How To: Use & Abuse the Address Resolution Protocol (ARP) to Locate Hosts on a Network

Use & Abuse the Address Resolution Protocol (ARP) to Locate Hosts on a Network

When joining a new network, computers use the Address Resolution Protocol to discover the MAC address of other devices on the same network. A hacker can take advantage of ARP messages to silently discover the MAC and IP address of network devices or actively scan the network with spoofed ARP requests.

Why Do We Need ARP & What Does It Do?

For devices to communicate on a network, they need to be able to link two important pieces of information. The first is an IP address, which you can think of like a parking space that's available on a network. The router checks to see which space is available at any given time and assigns an IP address that isn't being used to any device that connects to the network.

Because a different space might be available at different times, your IP address on a network may be different on any given day. Your IP address will also change each time you join a new Wi-Fi network, as the router behind that network will assign you an IP address according to however the network was set up.

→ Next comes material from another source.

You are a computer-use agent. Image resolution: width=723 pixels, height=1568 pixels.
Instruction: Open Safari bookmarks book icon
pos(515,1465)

The second piece of information needed to deliver information across a network is a MAC address. A MAC address is like the license plate of a vehicle and stays with your device the same way. While your IP address changes depending on the network you're connected to, your MAC address stays the same. Like the license plate of a vehicle, a MAC address remains unchanged as it's assigned different parking spaces on networks throughout the day.

In our analogy of the vehicle parking in different parking spaces, we would need two pieces of information to locate our vehicle at any given time. The first would be a unique description of the vehicle, like the license plate, or MAC address, so that we know when we find it. The second is the parking space, or IP address, the vehicle is currently assigned, allowing us to both physically locate and verify we have the correct vehicle within all the possible spaces it could occupy.

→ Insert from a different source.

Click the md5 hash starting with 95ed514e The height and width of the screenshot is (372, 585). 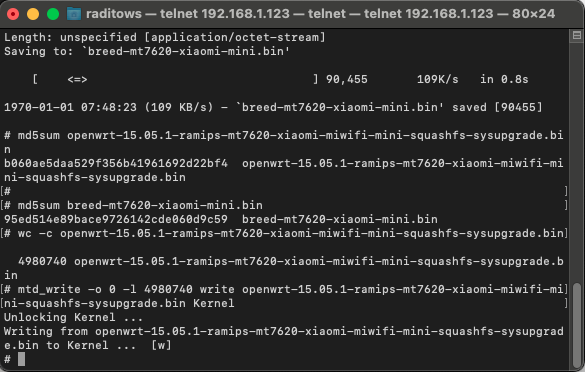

The MAC and IP address of devices on the network are linked together in a table called an ARP cache that's used to route messages across a network. To populate this cache, computers request the MAC address of other devices assigned a particular IP address on the network by sending them an ARP request. While all devices on a network receive and process these requests, only devices with the matching IP address will reply with their MAC.

ARP requests are how computers on a network automatically request each other's IP and MAC address information. While essential for being able to communicate with other devices on a network, they can also be abused due to the fact that anyone can send an ARP request and include false information.

ARP for Reconnaissance

To understand why ARP is useful for recon, we can take a look at ARP requests in Wireshark. In the capture below, I've listened in on traffic in public for about 60 seconds to discover ARP requests from local devices. These requests are incredibly simple, but provide the background information needed for the network to function.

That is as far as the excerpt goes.